Laut einer Studie des unabhängigen Instituts für Versicherungswirtschaft an der Hochschule für Wirtschaft und Recht Berlin im Auftrag des Direktversicherers DirectLine bestehen sowohl in Städten als auch in ländlichen Regionen Einsparmöglichkeiten. Grundsätzlich sind die Prämien in der Stadt höher als auf dem Land, weil hier die Anbieter mit höheren Risiken kalkulieren. Um so mehr müssen Verbraucher aufpassen und können durch die Wahl eines geeigneten Tarif sich finanziell deutlich verbessern.

Am meisten sparen können Autofahrer in Berlin: Hier liegen die Unterschiede zwischen dem teuersten und dem günstigsten Angebot durchschnittlich bei 1577 Euro. Zum Vergleich: In München und Hamburg sind es immerhin 1370 Euro, im schwäbischen Ravensburg 1,281 Euro und im schleswig-holsteinischen Elmshorn sind es 1156 Euro.
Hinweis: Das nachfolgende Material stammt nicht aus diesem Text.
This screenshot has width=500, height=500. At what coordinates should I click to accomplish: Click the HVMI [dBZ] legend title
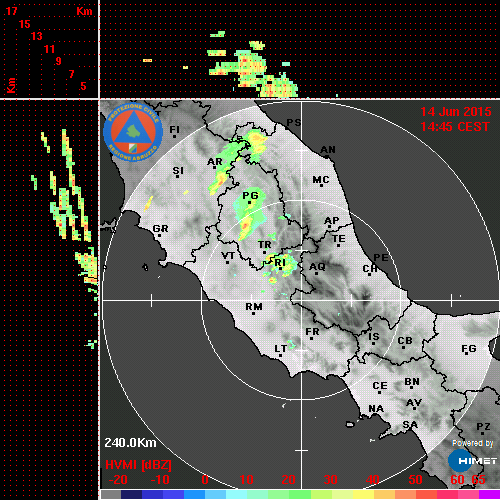(138, 465)
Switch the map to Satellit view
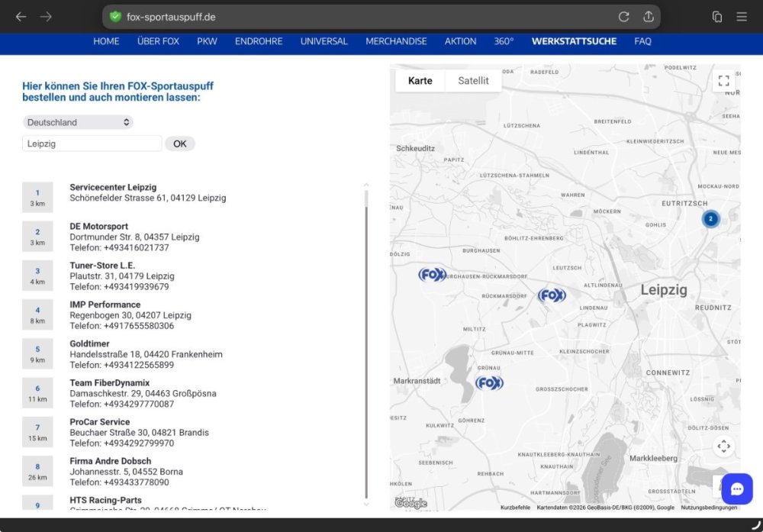 coord(473,81)
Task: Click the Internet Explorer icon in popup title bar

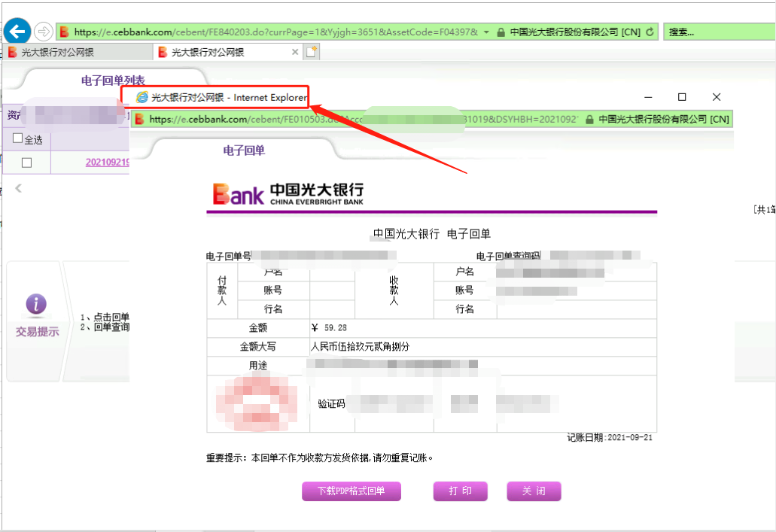Action: pyautogui.click(x=142, y=97)
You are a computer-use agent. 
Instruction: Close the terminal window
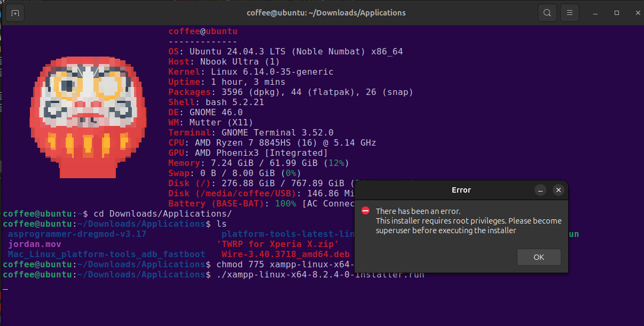coord(635,13)
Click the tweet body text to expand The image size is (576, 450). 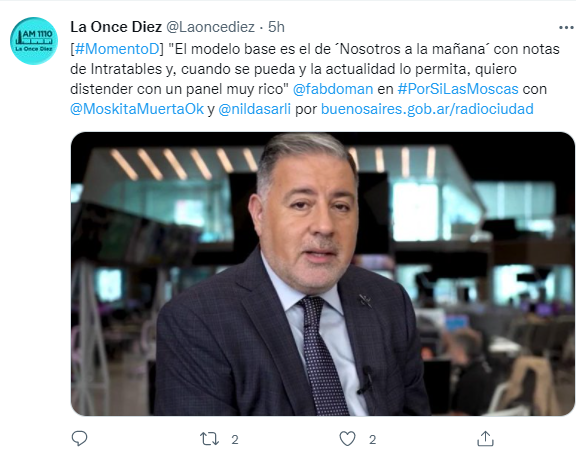click(x=315, y=79)
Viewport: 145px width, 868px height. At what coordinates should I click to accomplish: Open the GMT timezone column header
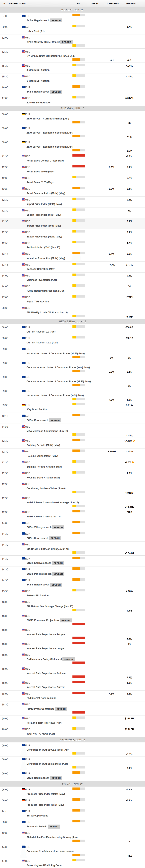click(4, 4)
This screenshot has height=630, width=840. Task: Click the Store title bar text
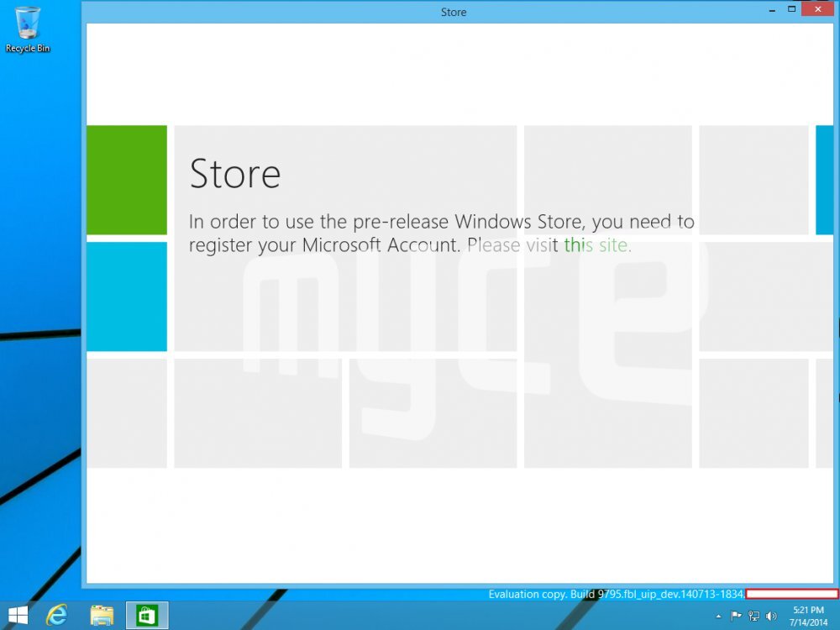454,12
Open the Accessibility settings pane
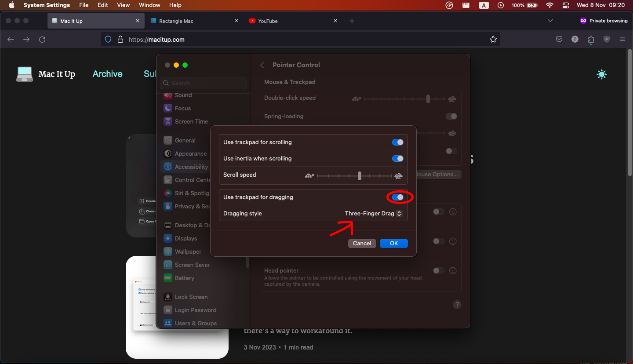 [x=191, y=167]
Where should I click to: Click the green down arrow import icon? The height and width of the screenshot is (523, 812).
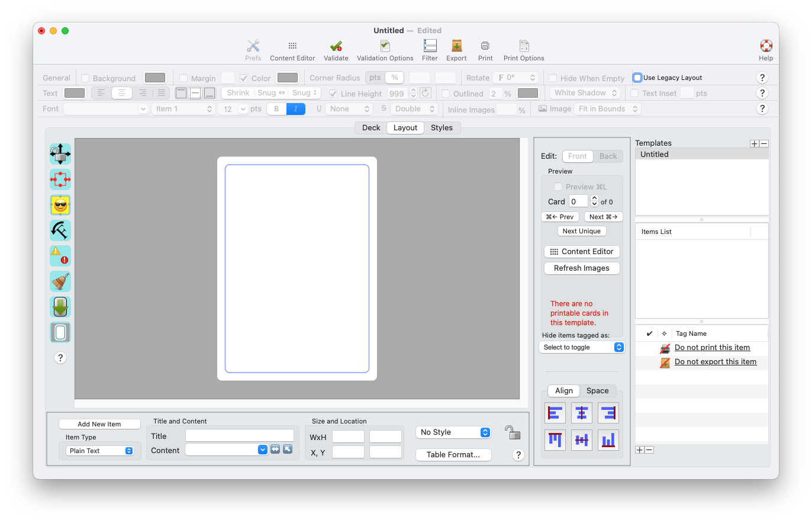point(60,307)
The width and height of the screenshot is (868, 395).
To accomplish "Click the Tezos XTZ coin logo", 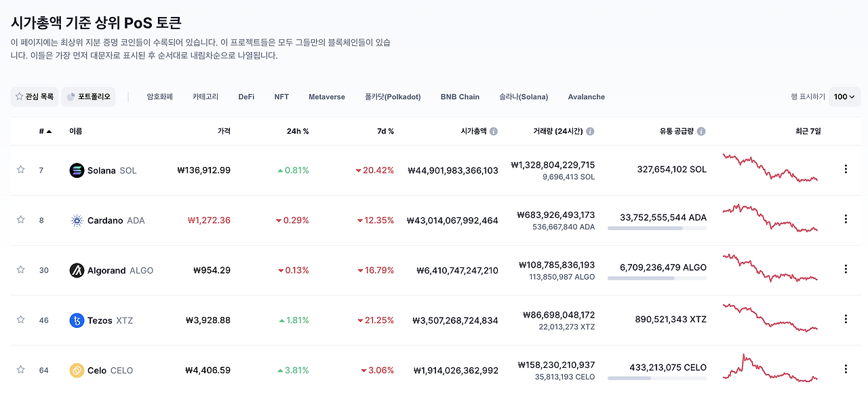I will pyautogui.click(x=76, y=320).
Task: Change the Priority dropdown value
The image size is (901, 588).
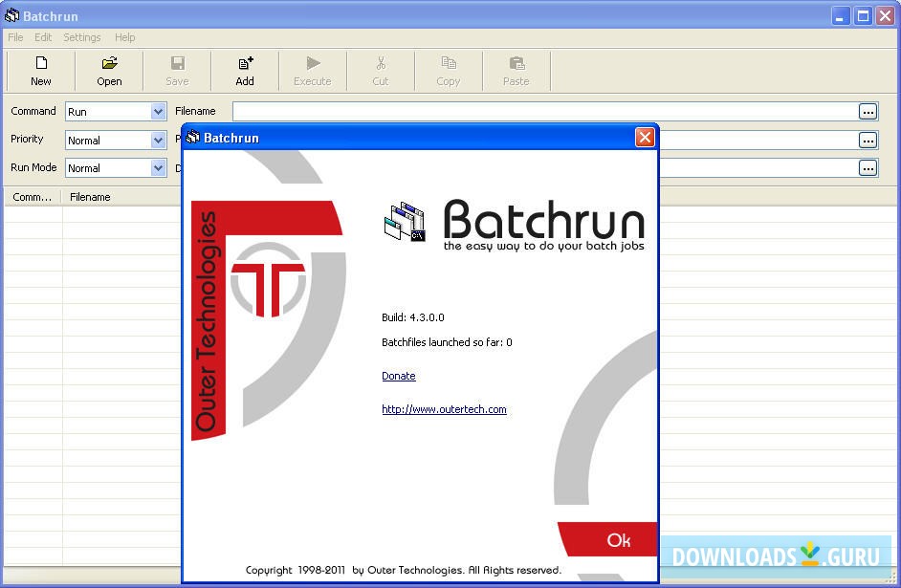Action: pyautogui.click(x=158, y=140)
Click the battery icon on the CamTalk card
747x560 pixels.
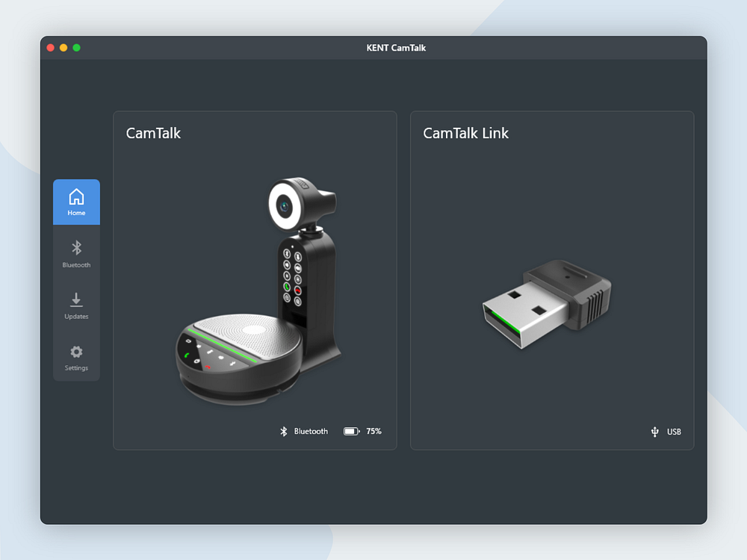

Träge Kunden, die bei ihrem Versicherer bleiben, werden auch in diesem Jahr voraussichtlich eine Beitragserhöhung hinnehmen müssen. Bereits in den vergangenen Jahren hatten die Anbieter die Preise angehoben. Das spiegelt sich in den steigenden durchschnittlichen Jahresprämien wider. Bereits in den vergangenen Jahren waren die Prämieneinnahmen der Versicherer stark gestiegen. So lag das Plus 2013 gegenüber dem Vorjahr in der Haftpflicht bei 4,3 Prozent und bei der Vollkasko sogar bei knapp sechs Prozent. Auch 2011 und 2012 gab laut Daten des Gesamtverbands der deutschen Versicherungswirtschaft (GdV) in Berlin starke Zuwächse.

Allerdings hatten die Versicherer in den sechs Jahren zuvor starke Einbussen hinnehmen müssen, aufgrund des intensiven Wettbewerbs, die dem Kunden, die bereit waren zu wechseln, zugute kamen. Den Markt für Autoversicherungen dominieren die Allianz und die HUK mit knapp 30 Prozent. Insgesamt gibt es in Deutschland laut der Bonner Finanzdienstleistungsaufsicht Bafin knapp 60 Millionen Kfz-Versicherungsverträge.